Noi riteniamo che la giunta Del Gaudio, per gli uomini che la compongono e per la storia di cui è frutto, non sarà in grado di risollevare le sorti della città, perché prigioniera di clientele e padrinati fortemente condizionanti. E anche per la contraddizione politica che esprime : espressione di quel centro-destra che ha drasticamente ridotto le risorse per gli enti locali, specie meridionali, e che oggi tenta di scaricare sui cittadini e sullo stesso governo il risultato di questa decisione politica. Una presa in giro che toglie ogni credibilità a questo governo cittadino.
Riteniamo che non si possa gravare su famiglie già allo stremo un così pesante recupero finanziario, e che prioritariamente si debba intervenire sul patrimonio comunale e sul recupero reale dell’evasione e elusione contributiva ampiamente presente sul nostro territorio.
Il circolo cittadino di Sinistra Ecologia e Libertà ritiene che questo dissesto finanziario possa essere occasione anche di riflessione su un modo di far politica nelle nostre terre, dove, tra trasformismi e opportunismi, la classe politica ha sempre anteposto l’interesse particolare, di gruppi e clientele, su quello generale della collettività. Con il risultato desolante che abbiamo di fronte.
Sinistra Ecologia e Libertà - Circolo ‘ P. Neruda’ - Caserta

sabato 8 ottobre 2011

Ancora rifiuti in strada : una città allo stremo


Di fronte allo scempio che periodicamente viene riproposto alla città di cumuli di immondizia per strada, a poco valgono, per i cittadini casertani, i giochi di scaricabarile tra l’amministrazione comunale, gli addetti senza stipendio e le società a cui fanno capo.
Caserta è sempre più una città lasciata al suo destino di progressiva emarginazione sociale, produttiva e di degrado ambientale.

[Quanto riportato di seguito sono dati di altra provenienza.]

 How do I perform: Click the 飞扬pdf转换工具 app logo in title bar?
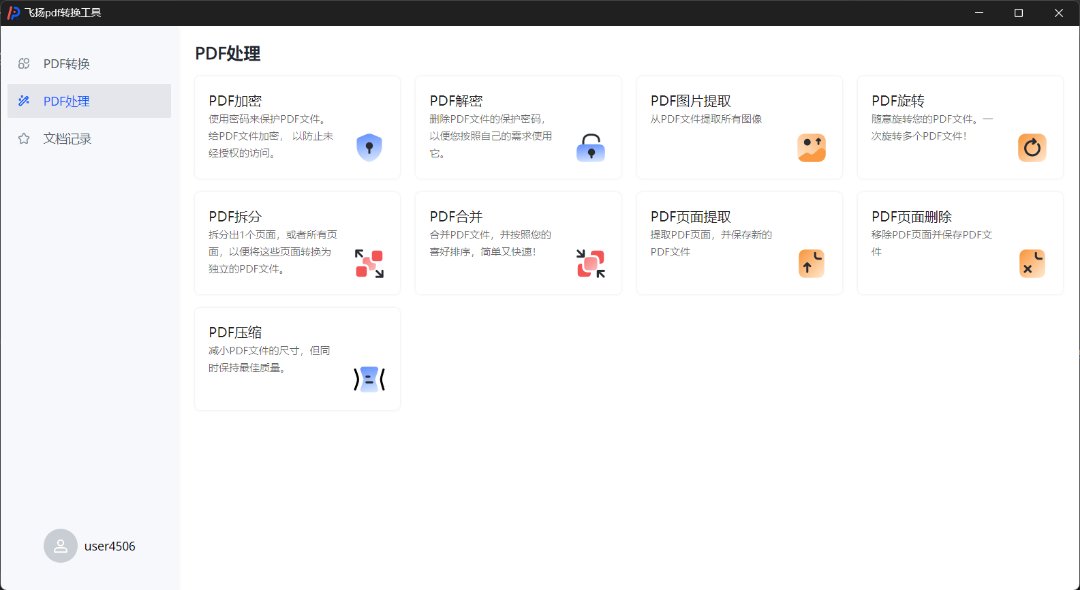[x=14, y=13]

La situazione di oggettivo dissesto finanziario è oggi alla base di questo ennesimo e grave deterioramento in tutto il versante dei servizi, e diventa insopportabile per i cittadini quando questo colpisce servizi primari come la raccolta dei rifiuti, e altri servizi sociali essenziali come la scuola, l’erogazione dell’energia e il sostegno alle aree del disagio sociale e familiare.
Questo dissesto finanziario non nasce certo oggi, ed anche se non può direttamente essere imputato alla giunta in carica, non si può nascondere che il tutto è la conseguenza di una incultura politico-amministrativa alla quale non è certo estranea la storia del Sindaco Del Gaudio e delle forze politiche che lo sostengono.

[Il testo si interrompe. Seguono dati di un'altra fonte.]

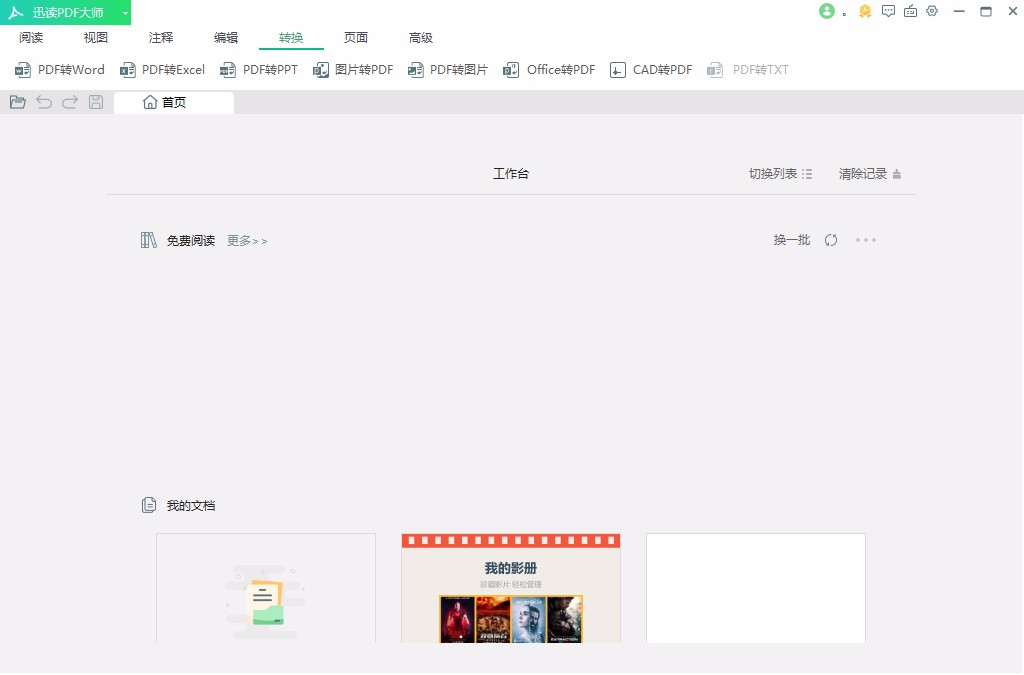This screenshot has height=675, width=1024.
Task: Click 换一批 to refresh recommendations
Action: 791,240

Una città devastata finanziariamente da una gestione del bene comune non certo ispirata, negli anni, al sano principio del ‘buon padre di famiglia’, laddove per decenni ha prevalso, in una logica spesso consociativa, la volontà affaristica di lobby clientelari . Forze che hanno dissanguato le casse di una città già fortemente penalizzata da un gettito condizionato da una scarsa base contributiva, a causa di vaste aree di evasione ed elusione fiscale, disoccupazione e crescente deindustrializzazione.
Come se non bastasse a tutto ciò si è aggiunto il drastico ridimensionamento delle risorse economiche destinate agli enti locali, specie meridionali, frutto di una politica governativa asservita ai diktat della Lega.

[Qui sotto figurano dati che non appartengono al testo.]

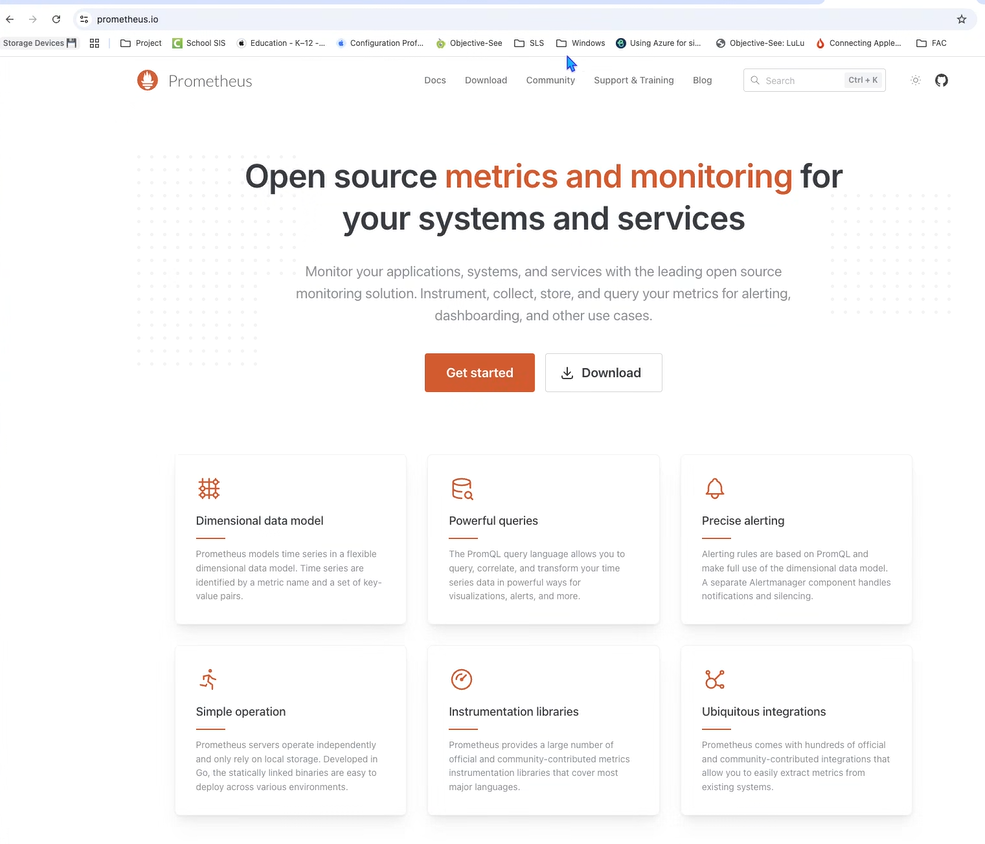Open the Blog link in the navigation
Viewport: 985px width, 844px height.
[x=702, y=80]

E Del Gaudio non può certo sottrarsi alla responsabilità di essere espressione di questa parte politica, né far finta che la situazione attuale sia una semplice eredità del passato, perché né è parte integrante.
Adesso la priorità è reperire le risorse necessarie per riportare un minimo di decoro alla città, alleviandone i disagi e i disservizi che i cittadini, a tutti i livelli, stanno subendo.
Sinistra Ecologia e Libertà di Caserta, pur se non presente nel Consiglio Comunale, continuerà la sua azione di opposizione e di mobilitazione contro quella politica delle consorterie politico-affaristiche che hanno così pesantemente segnato il destino della nostra città.